We’ve been pondering this question for nearly 30 years. In 1983, trauma surgeons at UCLA looked at a number of devices available at that time and tested them on normal volunteers. They measured neck motion to see which was “best." 

Here’s what they found:

  • Soft collar – In general, this decreased rotation by 8 degrees but insignificantly protected against flexion and extension. Basically, this keeps your neck warm and little else.
  • Hard collars – A variety of collars available in that era were tested. They all allowed about 8% flexion, 18% lateral movement, and 2% rotation. The Philadelphia collar allowed the least extension.
  • Sandbags and tape – Surprisingly, this was the best. It allowed no flexion and only a few percent movement in any other direction.

The Mayo clinic compared four specific hard collars in 2007 (Miami J, Miami J with Occian back, Aspen, Philadelphia). They found that the Miami J and Philadelphia collars reduced neck movement the best.

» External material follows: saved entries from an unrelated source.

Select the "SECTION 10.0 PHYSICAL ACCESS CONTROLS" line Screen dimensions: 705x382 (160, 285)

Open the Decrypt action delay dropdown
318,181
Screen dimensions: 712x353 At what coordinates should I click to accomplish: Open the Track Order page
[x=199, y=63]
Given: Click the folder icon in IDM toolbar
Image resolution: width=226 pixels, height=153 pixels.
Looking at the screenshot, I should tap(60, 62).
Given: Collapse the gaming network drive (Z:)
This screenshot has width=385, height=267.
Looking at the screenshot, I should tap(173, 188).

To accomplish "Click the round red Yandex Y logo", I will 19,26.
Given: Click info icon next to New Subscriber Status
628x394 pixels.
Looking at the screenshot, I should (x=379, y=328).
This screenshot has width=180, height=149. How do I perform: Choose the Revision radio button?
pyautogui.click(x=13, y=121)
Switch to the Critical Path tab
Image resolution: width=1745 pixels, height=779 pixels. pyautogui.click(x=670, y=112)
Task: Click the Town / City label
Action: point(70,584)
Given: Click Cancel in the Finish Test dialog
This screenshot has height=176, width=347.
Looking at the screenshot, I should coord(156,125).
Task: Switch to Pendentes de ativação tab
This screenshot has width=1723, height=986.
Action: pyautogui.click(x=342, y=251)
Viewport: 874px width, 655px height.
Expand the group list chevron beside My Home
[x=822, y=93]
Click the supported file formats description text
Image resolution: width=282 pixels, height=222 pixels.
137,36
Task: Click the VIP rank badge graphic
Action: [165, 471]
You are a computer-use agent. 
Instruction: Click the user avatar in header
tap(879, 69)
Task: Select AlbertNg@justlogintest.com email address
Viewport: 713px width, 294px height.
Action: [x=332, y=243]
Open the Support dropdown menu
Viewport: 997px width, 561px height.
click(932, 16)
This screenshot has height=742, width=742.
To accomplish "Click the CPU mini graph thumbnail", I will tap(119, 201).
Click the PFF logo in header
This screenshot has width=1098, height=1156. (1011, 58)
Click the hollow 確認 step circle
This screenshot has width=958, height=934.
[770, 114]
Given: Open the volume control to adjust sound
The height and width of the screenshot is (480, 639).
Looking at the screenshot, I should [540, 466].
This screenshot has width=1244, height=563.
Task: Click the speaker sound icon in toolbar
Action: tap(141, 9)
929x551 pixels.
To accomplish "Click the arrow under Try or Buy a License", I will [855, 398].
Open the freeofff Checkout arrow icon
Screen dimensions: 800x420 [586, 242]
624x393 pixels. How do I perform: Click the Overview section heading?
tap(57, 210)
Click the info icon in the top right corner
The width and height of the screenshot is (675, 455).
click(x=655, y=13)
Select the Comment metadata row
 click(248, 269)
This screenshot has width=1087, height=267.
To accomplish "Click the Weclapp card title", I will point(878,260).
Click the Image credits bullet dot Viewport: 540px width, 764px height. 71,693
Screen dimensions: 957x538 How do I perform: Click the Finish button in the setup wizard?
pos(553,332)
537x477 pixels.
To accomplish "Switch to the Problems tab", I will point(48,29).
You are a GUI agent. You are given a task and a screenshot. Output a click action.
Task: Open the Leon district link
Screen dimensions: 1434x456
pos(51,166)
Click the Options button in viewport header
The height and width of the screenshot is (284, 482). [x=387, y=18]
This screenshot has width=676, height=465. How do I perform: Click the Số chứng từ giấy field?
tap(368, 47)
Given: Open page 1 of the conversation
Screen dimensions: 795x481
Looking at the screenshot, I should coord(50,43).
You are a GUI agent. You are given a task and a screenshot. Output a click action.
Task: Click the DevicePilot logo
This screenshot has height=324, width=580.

The Miami J with or without the Occian back provided the best relief from pressure. The Aspen allowed more movement in all axes.

And finally, the halo vest is the gold standard. These tend to be used rarely and in very special circumstances.

Bottom line: 

  • For EMS: Rigid collar per your protocol is the standard. In a pinch you can use good old tape and sandbags with excellent results.
  • For physicians: The Miami J provides the most limitation of movement. If the collar will be needed for more than a short time, consider the well-padded Occian back Miami J (see below).

Miami J with Occian back

Related post:

References:

  • Efficacy of cervical spine immobilization methods. J Trauma 23(6):461-465, 1983.
  • Range-of-motion restriction and craniofacial tissue-interface pressure from four cervical collars. J Trauma 63(5):1120, 1126, 2007.